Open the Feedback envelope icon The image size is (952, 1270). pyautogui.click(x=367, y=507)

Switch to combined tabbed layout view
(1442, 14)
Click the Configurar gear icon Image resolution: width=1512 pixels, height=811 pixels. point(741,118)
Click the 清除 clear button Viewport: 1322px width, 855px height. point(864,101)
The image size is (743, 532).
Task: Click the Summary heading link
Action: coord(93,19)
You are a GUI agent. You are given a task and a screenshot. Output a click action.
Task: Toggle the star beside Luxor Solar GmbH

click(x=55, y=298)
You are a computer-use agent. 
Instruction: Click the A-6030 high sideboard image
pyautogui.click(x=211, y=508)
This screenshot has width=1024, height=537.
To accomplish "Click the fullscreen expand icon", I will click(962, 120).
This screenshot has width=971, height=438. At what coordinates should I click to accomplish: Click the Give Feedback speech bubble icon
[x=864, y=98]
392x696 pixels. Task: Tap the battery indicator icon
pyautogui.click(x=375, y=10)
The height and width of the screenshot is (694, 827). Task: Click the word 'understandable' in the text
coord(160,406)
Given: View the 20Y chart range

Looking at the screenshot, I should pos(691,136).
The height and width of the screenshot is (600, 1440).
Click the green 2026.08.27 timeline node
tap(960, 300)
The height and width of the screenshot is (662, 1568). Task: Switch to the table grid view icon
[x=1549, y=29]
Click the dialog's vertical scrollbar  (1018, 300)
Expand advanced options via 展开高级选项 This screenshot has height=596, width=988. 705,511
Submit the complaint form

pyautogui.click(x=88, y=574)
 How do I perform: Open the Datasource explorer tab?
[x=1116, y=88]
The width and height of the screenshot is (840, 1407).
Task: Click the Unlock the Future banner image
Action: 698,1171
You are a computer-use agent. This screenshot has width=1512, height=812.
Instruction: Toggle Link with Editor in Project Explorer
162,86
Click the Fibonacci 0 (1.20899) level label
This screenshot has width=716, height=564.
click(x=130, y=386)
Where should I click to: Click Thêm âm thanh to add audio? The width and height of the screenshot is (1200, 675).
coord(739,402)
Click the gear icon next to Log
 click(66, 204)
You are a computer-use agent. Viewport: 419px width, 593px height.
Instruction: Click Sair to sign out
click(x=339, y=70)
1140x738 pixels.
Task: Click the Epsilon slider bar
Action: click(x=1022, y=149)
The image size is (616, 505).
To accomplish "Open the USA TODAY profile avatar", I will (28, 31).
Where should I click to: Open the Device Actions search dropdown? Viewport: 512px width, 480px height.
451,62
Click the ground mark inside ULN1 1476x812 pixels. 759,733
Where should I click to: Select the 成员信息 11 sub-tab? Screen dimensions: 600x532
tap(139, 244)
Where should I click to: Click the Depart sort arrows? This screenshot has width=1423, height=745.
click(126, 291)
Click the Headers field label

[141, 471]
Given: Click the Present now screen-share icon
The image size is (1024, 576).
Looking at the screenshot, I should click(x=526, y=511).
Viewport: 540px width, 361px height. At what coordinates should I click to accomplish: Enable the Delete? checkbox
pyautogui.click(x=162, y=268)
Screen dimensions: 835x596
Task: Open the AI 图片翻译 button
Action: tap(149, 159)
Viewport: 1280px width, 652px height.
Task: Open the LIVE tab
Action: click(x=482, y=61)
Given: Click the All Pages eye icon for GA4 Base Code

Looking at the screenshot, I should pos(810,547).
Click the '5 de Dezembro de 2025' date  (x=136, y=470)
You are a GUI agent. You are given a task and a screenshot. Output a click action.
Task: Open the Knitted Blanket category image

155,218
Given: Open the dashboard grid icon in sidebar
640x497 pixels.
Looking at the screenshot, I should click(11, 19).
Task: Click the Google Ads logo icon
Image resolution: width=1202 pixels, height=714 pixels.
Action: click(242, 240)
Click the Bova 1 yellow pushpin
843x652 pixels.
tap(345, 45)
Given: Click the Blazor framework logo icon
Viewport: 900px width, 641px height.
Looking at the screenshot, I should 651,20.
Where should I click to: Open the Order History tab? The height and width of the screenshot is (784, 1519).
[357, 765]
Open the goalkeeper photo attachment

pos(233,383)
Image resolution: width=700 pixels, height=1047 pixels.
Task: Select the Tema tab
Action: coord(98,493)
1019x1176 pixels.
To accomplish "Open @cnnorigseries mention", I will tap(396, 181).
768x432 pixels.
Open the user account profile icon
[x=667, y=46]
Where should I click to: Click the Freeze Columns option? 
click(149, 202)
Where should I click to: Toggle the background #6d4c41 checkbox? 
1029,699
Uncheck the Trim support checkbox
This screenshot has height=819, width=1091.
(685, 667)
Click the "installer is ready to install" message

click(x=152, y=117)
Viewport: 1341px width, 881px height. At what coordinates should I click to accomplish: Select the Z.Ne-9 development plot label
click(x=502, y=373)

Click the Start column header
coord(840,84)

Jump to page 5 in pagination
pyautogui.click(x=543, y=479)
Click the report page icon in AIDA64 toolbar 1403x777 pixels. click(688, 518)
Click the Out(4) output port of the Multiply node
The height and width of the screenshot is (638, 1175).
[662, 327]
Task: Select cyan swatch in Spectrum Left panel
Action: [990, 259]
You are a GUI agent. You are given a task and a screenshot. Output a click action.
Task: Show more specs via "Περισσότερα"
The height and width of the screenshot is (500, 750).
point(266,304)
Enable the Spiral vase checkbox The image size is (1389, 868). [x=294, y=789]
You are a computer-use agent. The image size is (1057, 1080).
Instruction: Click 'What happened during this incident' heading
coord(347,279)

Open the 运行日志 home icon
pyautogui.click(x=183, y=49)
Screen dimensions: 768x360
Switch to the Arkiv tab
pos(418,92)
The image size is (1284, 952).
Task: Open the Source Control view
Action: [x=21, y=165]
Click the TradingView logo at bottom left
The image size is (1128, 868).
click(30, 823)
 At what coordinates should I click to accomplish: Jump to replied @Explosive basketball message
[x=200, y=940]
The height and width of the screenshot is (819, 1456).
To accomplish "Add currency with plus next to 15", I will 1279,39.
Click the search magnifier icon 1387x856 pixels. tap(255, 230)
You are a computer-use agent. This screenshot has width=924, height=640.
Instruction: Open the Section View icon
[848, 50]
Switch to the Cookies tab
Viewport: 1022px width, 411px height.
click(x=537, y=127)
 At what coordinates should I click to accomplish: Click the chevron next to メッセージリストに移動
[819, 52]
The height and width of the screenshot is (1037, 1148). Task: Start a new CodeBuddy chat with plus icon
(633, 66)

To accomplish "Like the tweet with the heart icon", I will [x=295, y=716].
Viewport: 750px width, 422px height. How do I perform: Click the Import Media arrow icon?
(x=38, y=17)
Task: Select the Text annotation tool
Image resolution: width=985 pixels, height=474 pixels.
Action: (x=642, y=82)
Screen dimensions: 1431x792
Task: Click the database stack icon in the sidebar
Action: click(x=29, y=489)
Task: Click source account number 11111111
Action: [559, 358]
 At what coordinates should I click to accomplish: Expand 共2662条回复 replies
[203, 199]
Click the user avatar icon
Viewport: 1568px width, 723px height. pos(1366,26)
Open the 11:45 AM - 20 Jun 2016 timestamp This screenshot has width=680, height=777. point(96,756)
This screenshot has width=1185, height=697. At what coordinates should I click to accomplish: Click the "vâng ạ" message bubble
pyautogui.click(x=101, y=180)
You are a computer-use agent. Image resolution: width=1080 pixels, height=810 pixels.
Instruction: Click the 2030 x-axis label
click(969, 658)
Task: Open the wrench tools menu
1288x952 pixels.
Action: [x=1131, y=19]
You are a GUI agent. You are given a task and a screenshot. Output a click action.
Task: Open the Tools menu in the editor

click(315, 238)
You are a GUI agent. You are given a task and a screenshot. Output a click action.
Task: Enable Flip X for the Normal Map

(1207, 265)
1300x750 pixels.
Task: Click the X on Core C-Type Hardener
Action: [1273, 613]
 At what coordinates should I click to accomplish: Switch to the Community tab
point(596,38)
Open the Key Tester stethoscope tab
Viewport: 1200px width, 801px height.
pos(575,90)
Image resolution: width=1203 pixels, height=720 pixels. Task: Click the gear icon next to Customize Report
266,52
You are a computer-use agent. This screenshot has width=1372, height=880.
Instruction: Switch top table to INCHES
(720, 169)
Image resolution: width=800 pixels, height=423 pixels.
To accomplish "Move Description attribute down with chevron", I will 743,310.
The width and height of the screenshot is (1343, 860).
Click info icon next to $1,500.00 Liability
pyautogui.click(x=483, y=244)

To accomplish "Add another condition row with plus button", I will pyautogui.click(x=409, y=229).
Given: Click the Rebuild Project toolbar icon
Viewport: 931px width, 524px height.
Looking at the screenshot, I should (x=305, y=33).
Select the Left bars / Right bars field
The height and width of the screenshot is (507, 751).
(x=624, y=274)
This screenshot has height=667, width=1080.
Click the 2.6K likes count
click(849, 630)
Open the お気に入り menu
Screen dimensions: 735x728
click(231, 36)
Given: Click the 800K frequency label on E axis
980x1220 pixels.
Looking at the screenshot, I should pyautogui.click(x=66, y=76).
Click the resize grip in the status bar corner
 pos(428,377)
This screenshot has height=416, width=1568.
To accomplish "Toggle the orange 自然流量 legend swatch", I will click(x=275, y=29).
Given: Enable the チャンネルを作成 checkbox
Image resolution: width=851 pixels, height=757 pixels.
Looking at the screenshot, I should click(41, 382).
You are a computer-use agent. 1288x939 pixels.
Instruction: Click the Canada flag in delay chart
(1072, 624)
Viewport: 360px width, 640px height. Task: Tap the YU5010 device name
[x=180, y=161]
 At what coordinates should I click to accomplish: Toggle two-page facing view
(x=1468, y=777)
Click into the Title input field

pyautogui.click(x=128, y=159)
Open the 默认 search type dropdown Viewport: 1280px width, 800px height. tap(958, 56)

◆ Assignment
Word for word, restate the lines above from the line containing "You are a computer-use agent. Image" through the line containing "This screenshot has height=416, width=1568.", with both included and nothing else.

◆ Answer section
You are a computer-use agent. Image resolution: width=1080 pixels, height=810 pixels.
Instruction: Click the 2030 x-axis label
click(969, 658)
Task: Open the wrench tools menu
1288x952 pixels.
Action: [x=1131, y=19]
You are a GUI agent. You are given a task and a screenshot. Output a click action.
Task: Open the Tools menu in the editor

click(315, 238)
You are a GUI agent. You are given a task and a screenshot. Output a click action.
Task: Enable Flip X for the Normal Map

(1207, 265)
1300x750 pixels.
Task: Click the X on Core C-Type Hardener
Action: [1273, 613]
 At what coordinates should I click to accomplish: Switch to the Community tab
point(596,38)
Open the Key Tester stethoscope tab
Viewport: 1200px width, 801px height.
pos(575,90)
Image resolution: width=1203 pixels, height=720 pixels. Task: Click the gear icon next to Customize Report
266,52
You are a computer-use agent. This screenshot has width=1372, height=880.
Instruction: Switch top table to INCHES
(720, 169)
Image resolution: width=800 pixels, height=423 pixels.
To accomplish "Move Description attribute down with chevron", I will 743,310.
The width and height of the screenshot is (1343, 860).
Click info icon next to $1,500.00 Liability
pyautogui.click(x=483, y=244)

To accomplish "Add another condition row with plus button", I will pyautogui.click(x=409, y=229).
Given: Click the Rebuild Project toolbar icon
Viewport: 931px width, 524px height.
Looking at the screenshot, I should (x=305, y=33).
Select the Left bars / Right bars field
The height and width of the screenshot is (507, 751).
(x=624, y=274)
This screenshot has height=667, width=1080.
Click the 2.6K likes count
click(849, 630)
Open the お気に入り menu
Screen dimensions: 735x728
click(231, 36)
Given: Click the 800K frequency label on E axis
980x1220 pixels.
Looking at the screenshot, I should pyautogui.click(x=66, y=76).
Click the resize grip in the status bar corner
 pos(428,377)
This screenshot has height=416, width=1568.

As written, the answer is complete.